10. A cela s’ajoute une menace additionnelle et sans précédent sur les systèmes de production agricole et halieutique : celle du changement climatique. Les impacts physiques qui lui sont associés, tels que les évènements extrêmes par exemple, ont des répercussions sur les écosystèmes, donc les agro-systèmes, puis sur les systèmes de production agricole, sur les chaînes de valeur, et sur les revenus et le commerce, avec des impacts finaux à la fois économiques et sociaux sur les moyens de subsistance et la sécurité alimentaire et nutritionnelle. Cela vaut également pour le secteur des pêches et de l’aquaculture, affecté par l’acidification des océans, qui est une conséquence directe de l’augmentation du niveau de CO2 dans l’atmosphère.

11. C’est que la FAO dénomme les impacts en cascade du changement climatique sur la sécurité alimentaire et nutritionnelle. Et c’est l’objet du second message que je souhaite porter ici, et qui est celui que la FAO portera à l’occasion de la Journée Mondiale pour l’Alimentation : le climat change, et l’agriculture et l’alimentation doivent également changer.

12. La FAO a déjà pu constater comment les pêcheries côtières sont souvent utilisées en tant que filet social de sécurité en période de crise, y compris climatique. De même l’aquaculture, lorsqu’elle est bien planifiée et gérée, offre un grand potentiel de croissance durable dans le contexte du changement climatique. Elle peut non seulement fournir une alimentation saine et nutritive, pour une empreinte carbone relativement faible, mais aussi fournir un système de production alimentaire alternatif dans les zones qui ne sont plus appropriées pour la production végétale dû à la montée du niveau de la mer.
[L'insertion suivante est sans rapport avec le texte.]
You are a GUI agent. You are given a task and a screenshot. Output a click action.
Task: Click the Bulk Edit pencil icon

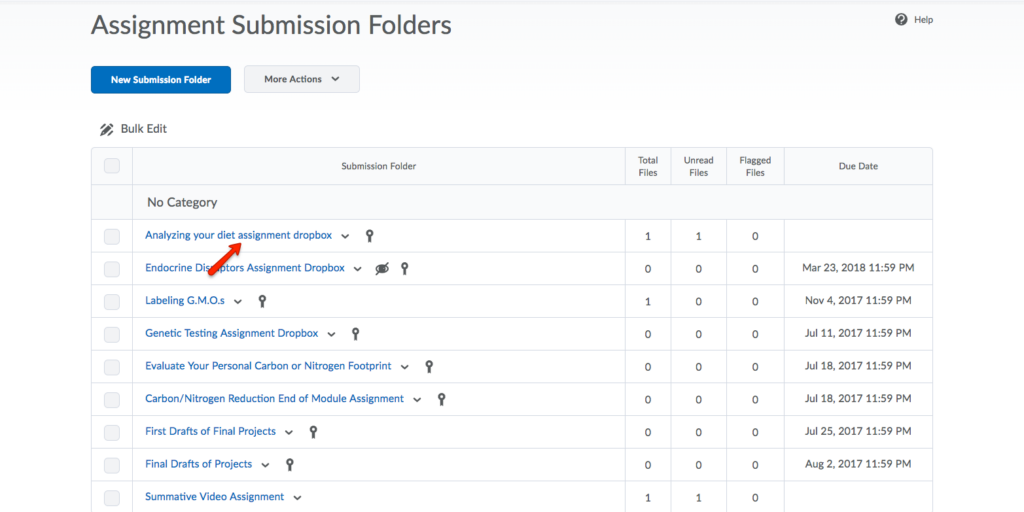(x=107, y=129)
13. C’est le troisième message que je souhaite adresser, et que la FAO a promu lors de la COP21 et promouvra encore lors de la COP22 à travers son initiative « Blue Growth » : il faut libérer le potentiel de « croissance bleue » des systèmes aquatiques, en particulier face au changement climatique.

14. Je voudrai enfin rappeler avec force l’importance de l’accès à l’eau et de sa gestion durable, à la fois pour asseoir la durabilité des systèmes de production agricole, et pour faire face aux impacts du changement climatique. Une rareté de l’eau accrue dans de nombreuses régions du monde pose un défi majeur en terme d’adaptation au changement climatique. Cela concerne l’ensemble des secteurs agricoles, y compris celui de la pêche continentale et de l’aquaculture, qui dépendent des apports quantitatifs et qualitatifs en eau douce.

15. C’est là le quatrième et dernier message que je souhaite adresser ici : une attention toute particulière doit être portée à la problématique de la rareté de l’eau (water scarcity), au même titre que l’on porte aujourd’hui une attention particulière à la problématique de la dégradation des terres et de la désertification.

16. Sur chacun de ces messages, la FAO s’est engagée à appuyer le Ministère de l’Agriculture et de la Pêche Maritime du Royaume du Maroc dans le développement de l’Initiative Africaine Triple A pour l’Adaptation de l’Agriculture Africaine.

17. Au mois de novembre se tiendra à Marrakech la vingt-deuxième Conférence des Parties à la Convention Cadre des Nations Unies sur les Changements Climatiques. Je réitère également l’engagement de la FAO à pleinement accompagner et appuyer le Royaume du Maroc dans le succès de cette COP de l’Action.